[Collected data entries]
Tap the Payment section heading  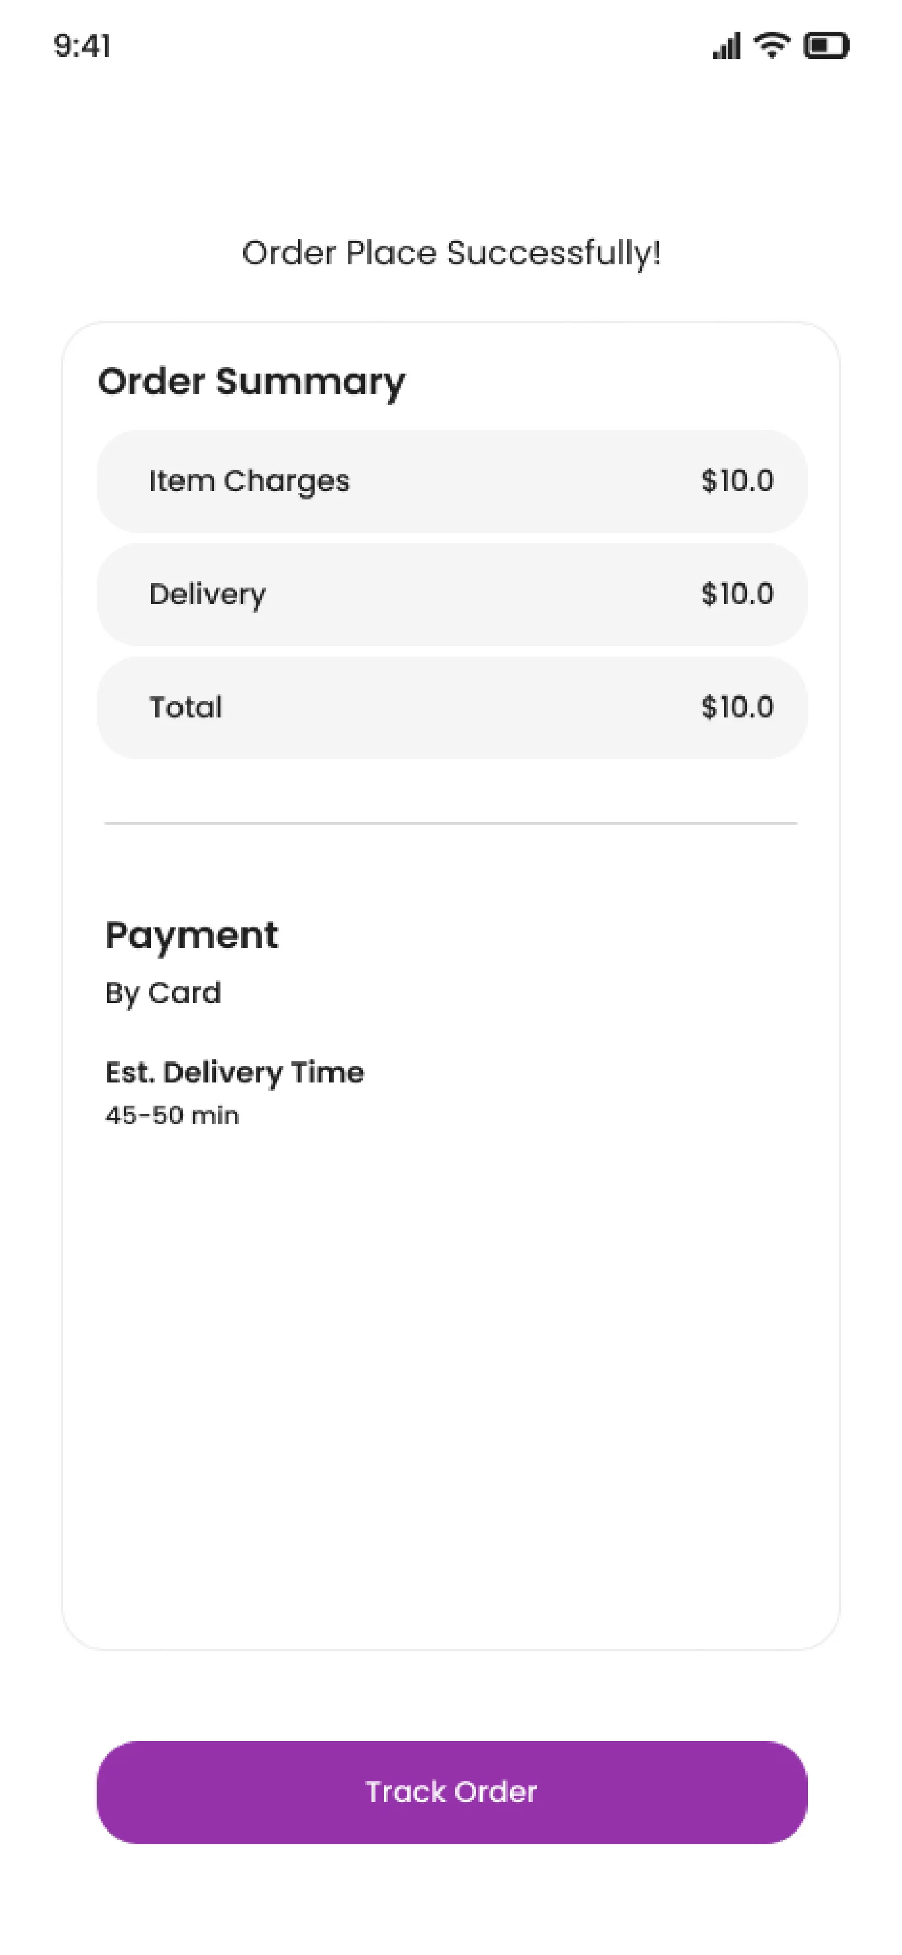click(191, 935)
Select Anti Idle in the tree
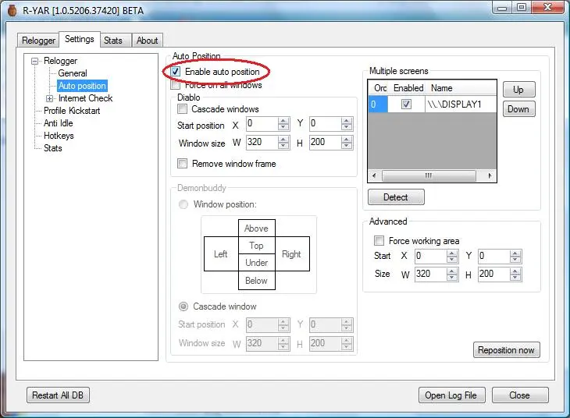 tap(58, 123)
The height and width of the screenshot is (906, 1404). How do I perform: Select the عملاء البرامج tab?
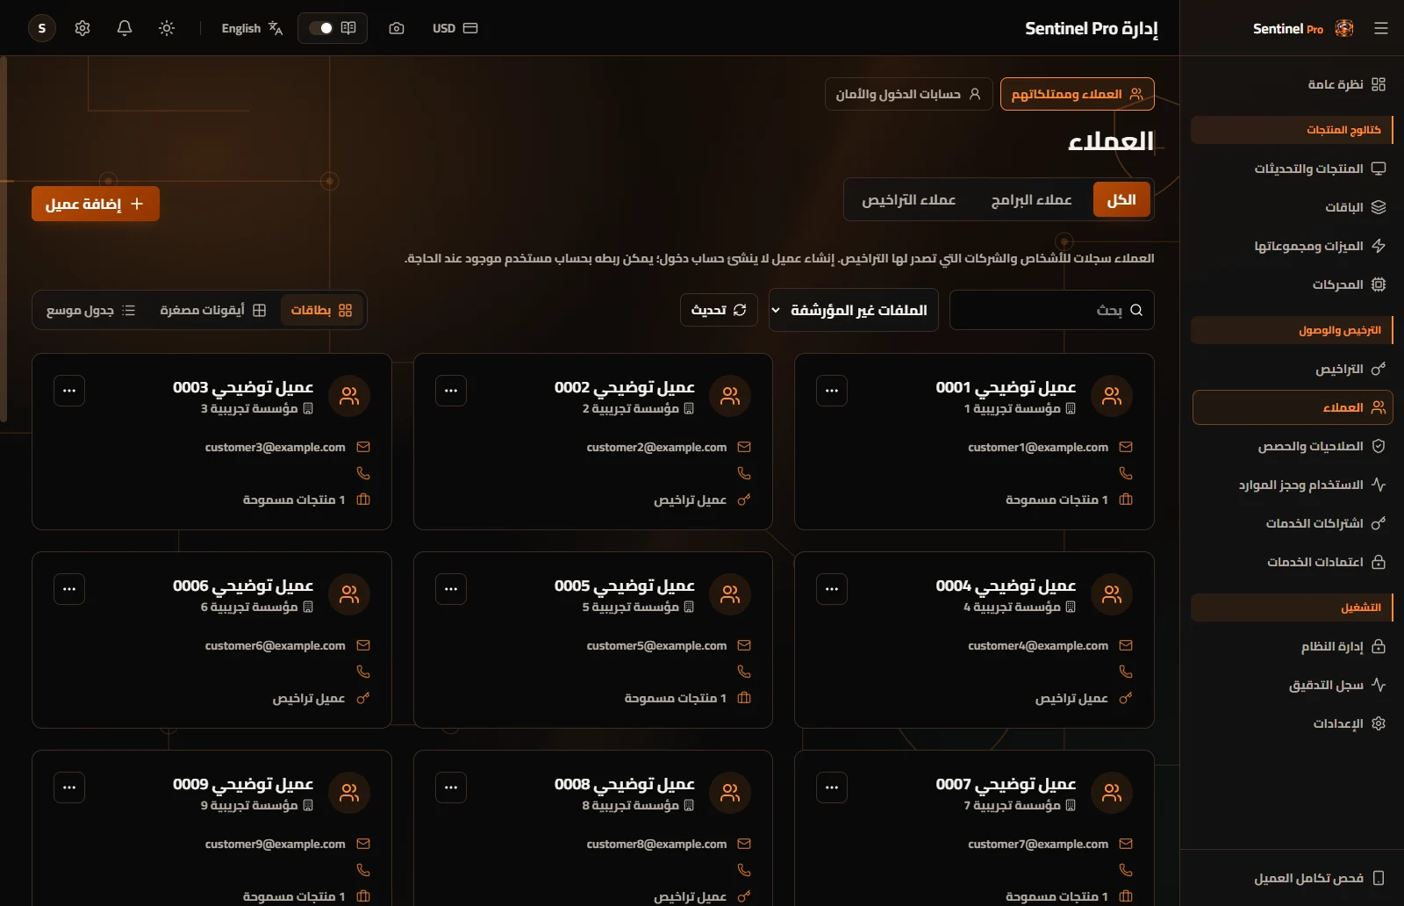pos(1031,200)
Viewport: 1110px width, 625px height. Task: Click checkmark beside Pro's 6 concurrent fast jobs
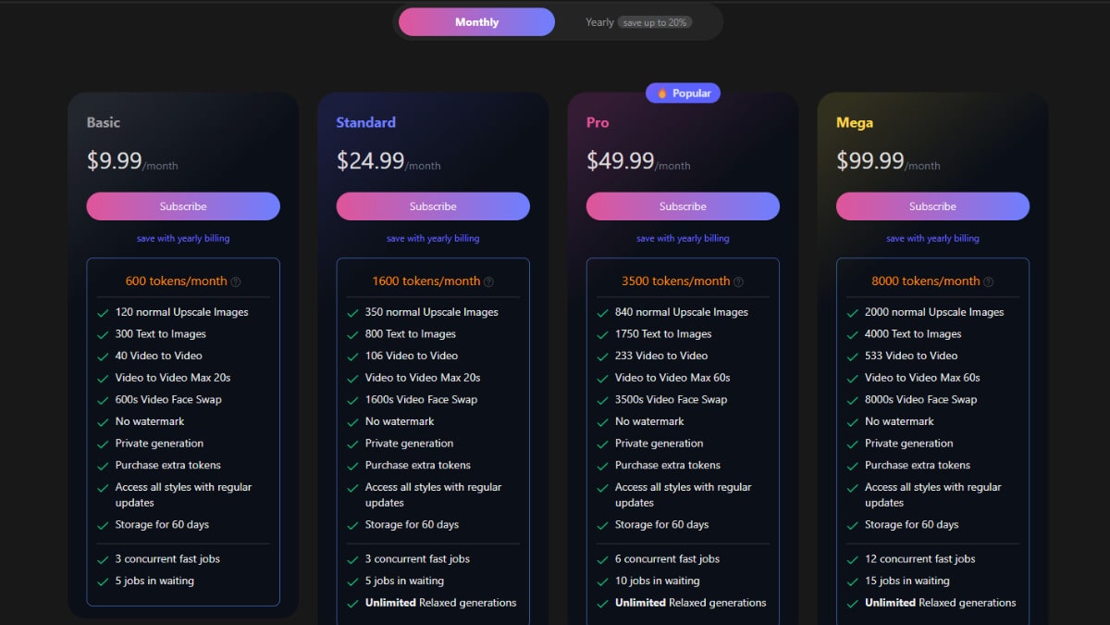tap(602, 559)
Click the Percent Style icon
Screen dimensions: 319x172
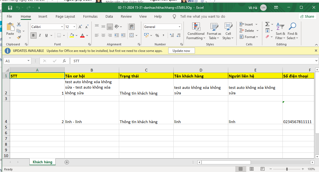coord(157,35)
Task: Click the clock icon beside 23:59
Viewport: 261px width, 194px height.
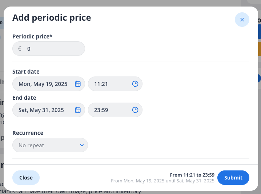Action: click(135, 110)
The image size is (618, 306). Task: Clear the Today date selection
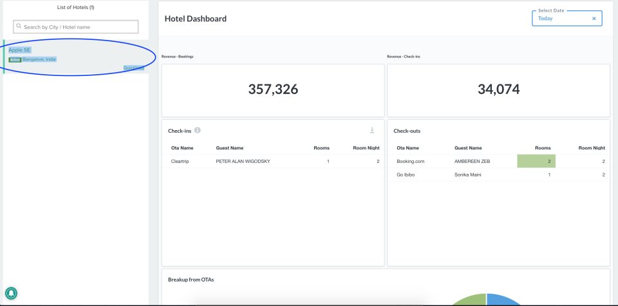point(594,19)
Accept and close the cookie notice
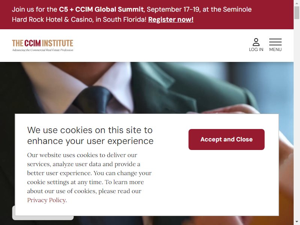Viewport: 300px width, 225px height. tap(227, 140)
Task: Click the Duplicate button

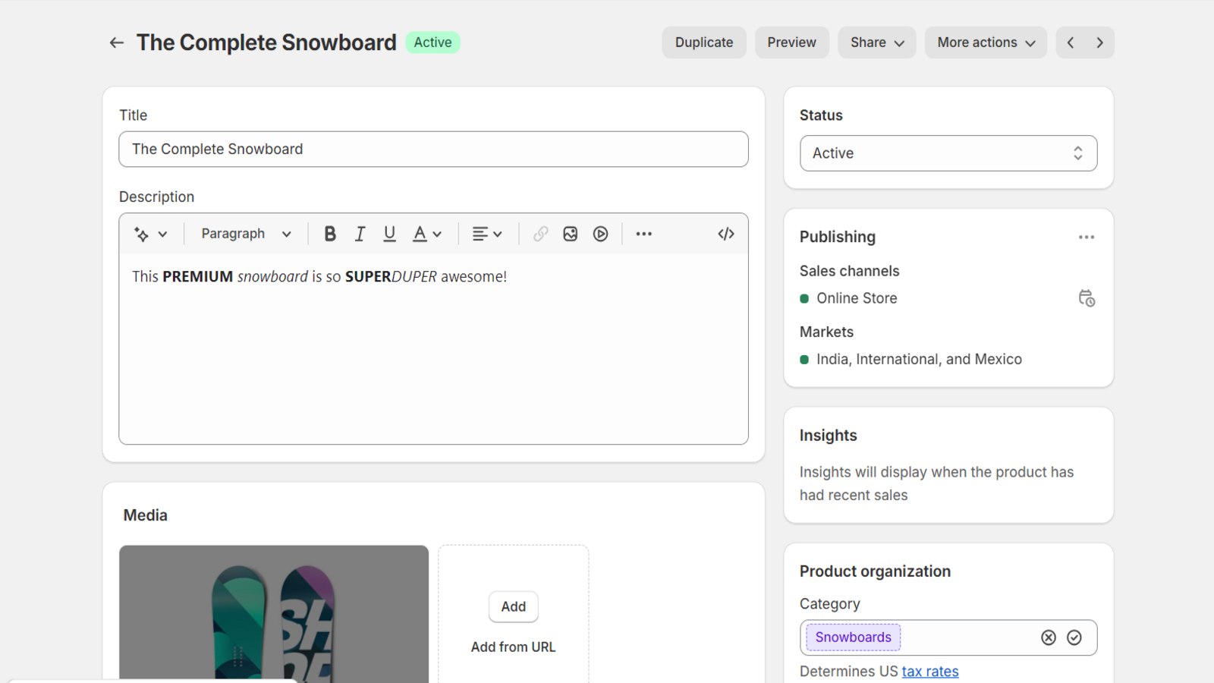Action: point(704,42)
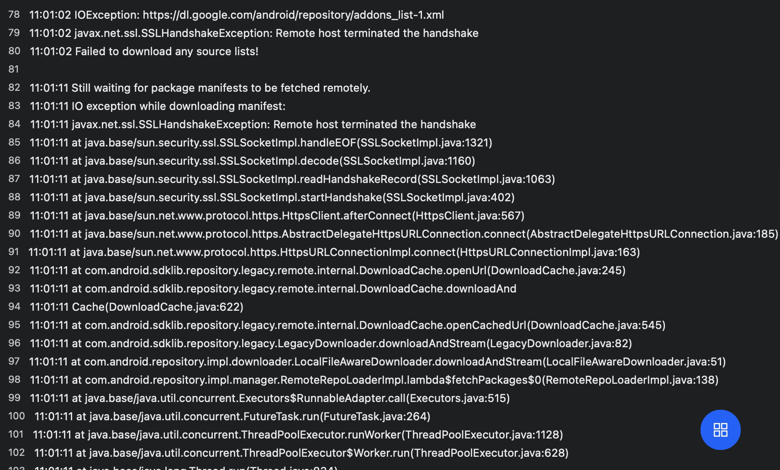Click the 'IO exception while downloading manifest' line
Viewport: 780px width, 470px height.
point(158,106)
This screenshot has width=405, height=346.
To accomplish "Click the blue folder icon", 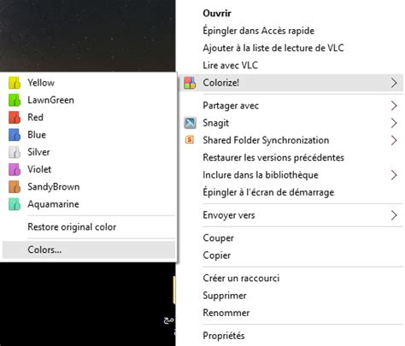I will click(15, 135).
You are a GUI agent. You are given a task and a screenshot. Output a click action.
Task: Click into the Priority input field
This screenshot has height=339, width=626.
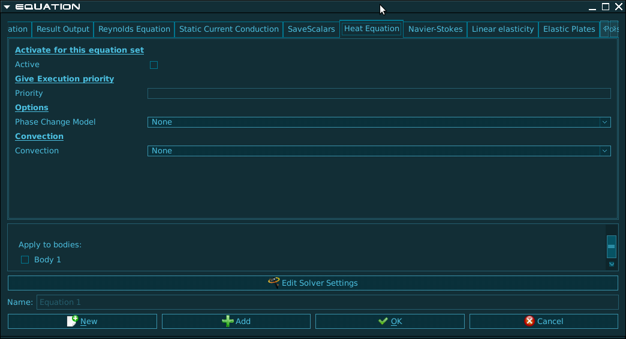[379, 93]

## Instructions to follow
Return the stretch of data that begins with the line showing "Viewport: 1110px width, 625px" and goes on through the line showing "Task: Click the clock icon beside 23:59", exactly, with pictures removed.

## Result of the task
Viewport: 1110px width, 625px height. Task: Click checkmark beside Pro's 6 concurrent fast jobs
tap(602, 559)
Click the Percent Style icon
Screen dimensions: 319x172
coord(157,35)
Task: Click the clock icon beside 23:59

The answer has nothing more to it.